I don’t know what the groundhog did or saw this year, but according to the calendar it’s still winter. The first day of spring is still a month away. If you’re a pollinator or grower of almonds, you’re hoping weather conditions up and down the central valley of California become more favorable for flight activity than they have been. I recently returned from 2 weeks of inspecting and sampling colonies where conditions were cold, wet, and windy. These conditions delayed onset and slowed progression of the almond bloom and are forecast to continue. Frequent updates on the progression of bloom and conditions for flight are available from Blue Diamond.
In addition to the revenue from pollination fees, beekeepers also count on floral resources provided by the 1,000,000+ acres of almond trees that stretch roughly from Chico in the north to Bakersfield in the south. Many colonies get stimulated with feed prior to bloom to boost brood production and size. If there is not a smooth transition from supplemental feed to forage, because of inclement weather, colony growth can be hindered. If cool and wet conditions persist, many beekeepers may need to resume supplemental feeding to avoid starvation. The persistent wet conditions can also be problematic for growers and lead to increased application of fungicides which may be perilous to bee health.

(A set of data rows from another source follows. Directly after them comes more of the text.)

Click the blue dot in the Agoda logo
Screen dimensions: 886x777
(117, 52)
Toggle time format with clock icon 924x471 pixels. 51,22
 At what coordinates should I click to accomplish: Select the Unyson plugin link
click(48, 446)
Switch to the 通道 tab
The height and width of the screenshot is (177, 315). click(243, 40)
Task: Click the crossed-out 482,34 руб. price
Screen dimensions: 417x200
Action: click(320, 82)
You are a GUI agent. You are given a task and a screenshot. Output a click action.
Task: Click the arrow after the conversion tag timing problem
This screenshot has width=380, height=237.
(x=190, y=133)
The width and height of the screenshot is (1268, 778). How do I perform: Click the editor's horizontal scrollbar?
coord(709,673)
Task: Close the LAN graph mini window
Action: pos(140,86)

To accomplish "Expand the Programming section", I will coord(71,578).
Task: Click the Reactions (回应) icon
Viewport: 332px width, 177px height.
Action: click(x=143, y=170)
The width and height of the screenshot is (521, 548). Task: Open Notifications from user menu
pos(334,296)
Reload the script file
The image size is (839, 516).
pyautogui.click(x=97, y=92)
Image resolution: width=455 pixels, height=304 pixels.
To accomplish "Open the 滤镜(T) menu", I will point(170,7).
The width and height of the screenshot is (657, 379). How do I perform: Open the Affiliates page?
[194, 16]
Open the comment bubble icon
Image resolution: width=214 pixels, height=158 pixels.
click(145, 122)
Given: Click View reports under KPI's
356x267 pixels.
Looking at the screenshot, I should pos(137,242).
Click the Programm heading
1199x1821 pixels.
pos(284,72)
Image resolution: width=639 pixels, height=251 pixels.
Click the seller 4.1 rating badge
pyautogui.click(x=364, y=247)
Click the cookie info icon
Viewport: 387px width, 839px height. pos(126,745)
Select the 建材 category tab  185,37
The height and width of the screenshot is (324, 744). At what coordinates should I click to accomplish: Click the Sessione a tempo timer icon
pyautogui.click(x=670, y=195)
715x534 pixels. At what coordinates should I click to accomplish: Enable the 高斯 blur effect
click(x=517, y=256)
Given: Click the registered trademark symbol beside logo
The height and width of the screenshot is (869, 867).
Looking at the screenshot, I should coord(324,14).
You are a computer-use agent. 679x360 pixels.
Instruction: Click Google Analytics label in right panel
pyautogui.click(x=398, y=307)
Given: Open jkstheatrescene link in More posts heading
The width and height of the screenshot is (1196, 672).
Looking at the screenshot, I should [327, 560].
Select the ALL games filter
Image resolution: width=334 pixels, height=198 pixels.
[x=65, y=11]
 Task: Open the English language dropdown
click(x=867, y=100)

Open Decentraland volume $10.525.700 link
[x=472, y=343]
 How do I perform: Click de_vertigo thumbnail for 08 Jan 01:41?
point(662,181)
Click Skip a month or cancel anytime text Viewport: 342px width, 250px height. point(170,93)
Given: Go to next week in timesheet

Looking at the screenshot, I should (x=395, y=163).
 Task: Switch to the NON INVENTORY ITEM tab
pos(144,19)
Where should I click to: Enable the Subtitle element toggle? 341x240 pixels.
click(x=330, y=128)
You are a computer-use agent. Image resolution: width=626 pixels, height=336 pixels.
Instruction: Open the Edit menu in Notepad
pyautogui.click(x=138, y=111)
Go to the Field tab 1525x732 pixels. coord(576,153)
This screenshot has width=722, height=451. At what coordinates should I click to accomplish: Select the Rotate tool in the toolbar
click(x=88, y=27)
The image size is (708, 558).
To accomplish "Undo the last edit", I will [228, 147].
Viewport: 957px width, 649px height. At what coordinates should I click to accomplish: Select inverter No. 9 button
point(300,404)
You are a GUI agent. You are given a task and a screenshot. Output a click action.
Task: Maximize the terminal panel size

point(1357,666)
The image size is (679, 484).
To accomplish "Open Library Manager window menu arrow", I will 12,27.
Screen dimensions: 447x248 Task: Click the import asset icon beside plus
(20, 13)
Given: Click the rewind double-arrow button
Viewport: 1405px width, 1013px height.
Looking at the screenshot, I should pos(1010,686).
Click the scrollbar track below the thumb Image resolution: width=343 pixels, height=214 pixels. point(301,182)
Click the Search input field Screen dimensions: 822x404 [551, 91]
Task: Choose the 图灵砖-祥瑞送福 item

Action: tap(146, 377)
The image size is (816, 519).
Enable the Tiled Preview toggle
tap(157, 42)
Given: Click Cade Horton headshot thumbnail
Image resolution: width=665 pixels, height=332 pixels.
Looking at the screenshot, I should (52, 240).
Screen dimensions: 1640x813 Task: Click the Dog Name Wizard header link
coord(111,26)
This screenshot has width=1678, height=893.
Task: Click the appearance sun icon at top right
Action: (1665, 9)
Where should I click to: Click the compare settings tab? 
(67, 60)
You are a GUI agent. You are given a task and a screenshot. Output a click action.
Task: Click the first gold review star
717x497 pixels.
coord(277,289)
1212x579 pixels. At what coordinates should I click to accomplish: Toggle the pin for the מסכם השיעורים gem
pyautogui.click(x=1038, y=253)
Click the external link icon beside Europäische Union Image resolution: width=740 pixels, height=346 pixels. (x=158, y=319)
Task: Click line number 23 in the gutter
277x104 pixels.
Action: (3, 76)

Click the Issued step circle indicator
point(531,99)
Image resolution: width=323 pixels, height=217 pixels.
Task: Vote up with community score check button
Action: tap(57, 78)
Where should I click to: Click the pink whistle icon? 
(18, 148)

Aside from the biotic implications for the bees, there are also practical difficulties for beekeepers. In the last few days there have been an abundance of photos and videos online of colonies submerged in orchards or swept away by flooding rivers. Some beekeepers have had truckloads of colonies get snowed in on mountain passes into the valley where wintery conditions have closed highways. At the very least, getting in and out of orchards to deliver or work colonies has been a muddy mess. With so much of the national herd sitting in one location, the implications of the current and near future conditions in the region may ripple across the country this season as colonies are dispersed post-pollination.